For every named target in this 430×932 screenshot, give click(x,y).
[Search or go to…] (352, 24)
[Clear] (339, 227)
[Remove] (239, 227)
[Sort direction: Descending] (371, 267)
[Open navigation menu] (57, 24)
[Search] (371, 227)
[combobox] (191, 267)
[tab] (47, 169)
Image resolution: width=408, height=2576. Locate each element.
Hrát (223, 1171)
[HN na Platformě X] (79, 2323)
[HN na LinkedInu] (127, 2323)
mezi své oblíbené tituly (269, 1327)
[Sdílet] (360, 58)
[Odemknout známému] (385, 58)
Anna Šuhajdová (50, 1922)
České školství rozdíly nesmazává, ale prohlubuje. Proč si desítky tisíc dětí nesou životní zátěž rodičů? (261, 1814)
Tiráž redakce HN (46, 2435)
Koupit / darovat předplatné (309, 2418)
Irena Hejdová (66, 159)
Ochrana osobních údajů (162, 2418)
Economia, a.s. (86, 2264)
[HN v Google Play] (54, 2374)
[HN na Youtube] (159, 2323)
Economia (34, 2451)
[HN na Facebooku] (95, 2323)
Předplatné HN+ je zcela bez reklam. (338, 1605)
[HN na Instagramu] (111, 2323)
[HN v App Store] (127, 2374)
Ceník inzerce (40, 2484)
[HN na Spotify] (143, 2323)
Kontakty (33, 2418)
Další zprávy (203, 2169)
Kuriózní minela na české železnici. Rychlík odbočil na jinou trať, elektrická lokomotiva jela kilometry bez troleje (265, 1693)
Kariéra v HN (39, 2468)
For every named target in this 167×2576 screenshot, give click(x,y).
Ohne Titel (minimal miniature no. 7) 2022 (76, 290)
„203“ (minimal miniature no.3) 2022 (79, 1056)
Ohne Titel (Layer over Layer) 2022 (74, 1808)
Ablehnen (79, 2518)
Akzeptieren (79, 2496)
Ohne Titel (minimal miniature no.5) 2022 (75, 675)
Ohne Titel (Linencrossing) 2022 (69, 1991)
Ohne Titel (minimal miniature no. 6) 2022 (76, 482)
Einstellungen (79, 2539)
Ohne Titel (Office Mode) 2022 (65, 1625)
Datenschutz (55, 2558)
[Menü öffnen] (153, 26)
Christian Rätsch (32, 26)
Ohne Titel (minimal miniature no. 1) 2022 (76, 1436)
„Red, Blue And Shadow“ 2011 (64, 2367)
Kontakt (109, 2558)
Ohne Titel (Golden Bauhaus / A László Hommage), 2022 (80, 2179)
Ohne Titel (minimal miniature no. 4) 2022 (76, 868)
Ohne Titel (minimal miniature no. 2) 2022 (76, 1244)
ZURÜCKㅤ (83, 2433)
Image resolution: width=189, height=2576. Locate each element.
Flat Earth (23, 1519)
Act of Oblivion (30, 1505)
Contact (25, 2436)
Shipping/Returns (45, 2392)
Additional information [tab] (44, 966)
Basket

About this task => Your task is to copy each line of the material that contains the word "give".

Output for this exercise =>
For every named target in this 430×932 screenshot, give click(x,y).
For every named target in this 167×2576 screenshot, give click(x,y).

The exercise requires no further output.